## Task statement
Please print the records below exactly as they are written.

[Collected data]
+-------+

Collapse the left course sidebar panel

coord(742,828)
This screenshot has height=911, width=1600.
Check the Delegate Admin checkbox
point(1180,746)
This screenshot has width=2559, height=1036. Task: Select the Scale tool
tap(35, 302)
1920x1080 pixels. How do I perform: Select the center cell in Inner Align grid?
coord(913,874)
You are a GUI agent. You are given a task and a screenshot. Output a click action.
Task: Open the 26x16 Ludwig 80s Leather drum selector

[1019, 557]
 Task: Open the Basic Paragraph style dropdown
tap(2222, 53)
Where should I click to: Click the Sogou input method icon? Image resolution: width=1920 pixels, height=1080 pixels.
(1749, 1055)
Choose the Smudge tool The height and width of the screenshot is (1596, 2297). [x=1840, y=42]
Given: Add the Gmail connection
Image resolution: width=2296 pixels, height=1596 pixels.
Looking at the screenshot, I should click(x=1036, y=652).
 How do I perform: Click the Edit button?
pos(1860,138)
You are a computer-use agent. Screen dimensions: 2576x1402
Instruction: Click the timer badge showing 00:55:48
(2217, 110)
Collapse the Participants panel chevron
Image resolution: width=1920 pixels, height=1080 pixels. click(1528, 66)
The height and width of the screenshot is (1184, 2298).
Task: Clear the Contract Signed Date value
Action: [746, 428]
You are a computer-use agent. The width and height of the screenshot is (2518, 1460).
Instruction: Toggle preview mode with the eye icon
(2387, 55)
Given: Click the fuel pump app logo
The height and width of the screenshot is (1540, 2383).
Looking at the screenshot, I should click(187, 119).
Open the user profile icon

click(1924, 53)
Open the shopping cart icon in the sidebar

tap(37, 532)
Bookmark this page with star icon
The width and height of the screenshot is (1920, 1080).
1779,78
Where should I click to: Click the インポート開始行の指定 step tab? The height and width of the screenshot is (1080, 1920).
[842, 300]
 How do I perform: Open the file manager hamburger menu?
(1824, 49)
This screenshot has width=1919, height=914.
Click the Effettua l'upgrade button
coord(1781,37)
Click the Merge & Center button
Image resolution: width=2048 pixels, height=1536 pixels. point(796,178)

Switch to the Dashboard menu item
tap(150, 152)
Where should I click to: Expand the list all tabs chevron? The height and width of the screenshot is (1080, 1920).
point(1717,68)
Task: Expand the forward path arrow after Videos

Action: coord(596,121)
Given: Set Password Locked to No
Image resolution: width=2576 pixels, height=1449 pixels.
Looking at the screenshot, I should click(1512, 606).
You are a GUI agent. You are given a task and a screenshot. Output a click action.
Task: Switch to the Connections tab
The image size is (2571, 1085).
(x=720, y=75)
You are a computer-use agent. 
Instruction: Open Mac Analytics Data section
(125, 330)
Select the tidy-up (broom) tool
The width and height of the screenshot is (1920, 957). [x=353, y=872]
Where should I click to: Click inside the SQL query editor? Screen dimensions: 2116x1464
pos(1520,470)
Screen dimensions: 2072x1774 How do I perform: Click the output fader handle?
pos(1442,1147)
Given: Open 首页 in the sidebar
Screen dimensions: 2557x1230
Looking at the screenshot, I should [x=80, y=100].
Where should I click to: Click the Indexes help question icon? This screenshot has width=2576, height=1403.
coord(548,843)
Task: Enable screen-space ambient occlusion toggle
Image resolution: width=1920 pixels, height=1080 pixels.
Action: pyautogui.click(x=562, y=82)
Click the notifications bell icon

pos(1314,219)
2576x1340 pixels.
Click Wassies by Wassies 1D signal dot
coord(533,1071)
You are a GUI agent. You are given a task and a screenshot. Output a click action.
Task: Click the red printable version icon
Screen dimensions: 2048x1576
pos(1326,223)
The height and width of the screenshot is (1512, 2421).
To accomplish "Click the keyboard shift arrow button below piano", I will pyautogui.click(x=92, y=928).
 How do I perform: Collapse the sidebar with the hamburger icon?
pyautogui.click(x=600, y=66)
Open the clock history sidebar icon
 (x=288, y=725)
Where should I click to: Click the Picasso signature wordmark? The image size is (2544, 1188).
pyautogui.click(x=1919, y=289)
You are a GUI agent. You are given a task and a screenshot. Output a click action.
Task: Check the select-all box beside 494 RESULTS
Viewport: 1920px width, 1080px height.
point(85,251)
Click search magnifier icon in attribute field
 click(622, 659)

+-------+

## Task result
Collapse the left course sidebar panel

coord(742,828)
This screenshot has height=911, width=1600.
Check the Delegate Admin checkbox
point(1180,746)
This screenshot has width=2559, height=1036. Task: Select the Scale tool
tap(35, 302)
1920x1080 pixels. How do I perform: Select the center cell in Inner Align grid?
coord(913,874)
You are a GUI agent. You are given a task and a screenshot. Output a click action.
Task: Open the 26x16 Ludwig 80s Leather drum selector

[1019, 557]
 Task: Open the Basic Paragraph style dropdown
tap(2222, 53)
Where should I click to: Click the Sogou input method icon? Image resolution: width=1920 pixels, height=1080 pixels.
(1749, 1055)
Choose the Smudge tool The height and width of the screenshot is (1596, 2297). [x=1840, y=42]
Given: Add the Gmail connection
Image resolution: width=2296 pixels, height=1596 pixels.
Looking at the screenshot, I should click(x=1036, y=652).
 How do I perform: Click the Edit button?
pos(1860,138)
You are a computer-use agent. Screen dimensions: 2576x1402
Instruction: Click the timer badge showing 00:55:48
(2217, 110)
Collapse the Participants panel chevron
Image resolution: width=1920 pixels, height=1080 pixels. click(1528, 66)
The height and width of the screenshot is (1184, 2298).
Task: Clear the Contract Signed Date value
Action: [746, 428]
You are a computer-use agent. The width and height of the screenshot is (2518, 1460).
Instruction: Toggle preview mode with the eye icon
(2387, 55)
Given: Click the fuel pump app logo
The height and width of the screenshot is (1540, 2383).
Looking at the screenshot, I should click(187, 119).
Open the user profile icon

click(1924, 53)
Open the shopping cart icon in the sidebar

tap(37, 532)
Bookmark this page with star icon
The width and height of the screenshot is (1920, 1080).
1779,78
Where should I click to: Click the インポート開始行の指定 step tab? The height and width of the screenshot is (1080, 1920).
[842, 300]
 How do I perform: Open the file manager hamburger menu?
(1824, 49)
This screenshot has width=1919, height=914.
Click the Effettua l'upgrade button
coord(1781,37)
Click the Merge & Center button
Image resolution: width=2048 pixels, height=1536 pixels. point(796,178)

Switch to the Dashboard menu item
tap(150, 152)
Where should I click to: Expand the list all tabs chevron? The height and width of the screenshot is (1080, 1920).
point(1717,68)
Task: Expand the forward path arrow after Videos

Action: coord(596,121)
Given: Set Password Locked to No
Image resolution: width=2576 pixels, height=1449 pixels.
Looking at the screenshot, I should click(1512, 606).
You are a GUI agent. You are given a task and a screenshot. Output a click action.
Task: Switch to the Connections tab
The image size is (2571, 1085).
(x=720, y=75)
You are a computer-use agent. 
Instruction: Open Mac Analytics Data section
(125, 330)
Select the tidy-up (broom) tool
The width and height of the screenshot is (1920, 957). [x=353, y=872]
Where should I click to: Click inside the SQL query editor? Screen dimensions: 2116x1464
pos(1520,470)
Screen dimensions: 2072x1774 How do I perform: Click the output fader handle?
pos(1442,1147)
Given: Open 首页 in the sidebar
Screen dimensions: 2557x1230
Looking at the screenshot, I should [x=80, y=100].
Where should I click to: Click the Indexes help question icon? This screenshot has width=2576, height=1403.
coord(548,843)
Task: Enable screen-space ambient occlusion toggle
Image resolution: width=1920 pixels, height=1080 pixels.
Action: pyautogui.click(x=562, y=82)
Click the notifications bell icon

pos(1314,219)
2576x1340 pixels.
Click Wassies by Wassies 1D signal dot
coord(533,1071)
You are a GUI agent. You are given a task and a screenshot. Output a click action.
Task: Click the red printable version icon
Screen dimensions: 2048x1576
pos(1326,223)
The height and width of the screenshot is (1512, 2421).
To accomplish "Click the keyboard shift arrow button below piano", I will pyautogui.click(x=92, y=928).
 How do I perform: Collapse the sidebar with the hamburger icon?
pyautogui.click(x=600, y=66)
Open the clock history sidebar icon
 (x=288, y=725)
Where should I click to: Click the Picasso signature wordmark? The image size is (2544, 1188).
pyautogui.click(x=1919, y=289)
You are a GUI agent. You are given a task and a screenshot. Output a click action.
Task: Check the select-all box beside 494 RESULTS
Viewport: 1920px width, 1080px height.
point(85,251)
Click search magnifier icon in attribute field
 click(622, 659)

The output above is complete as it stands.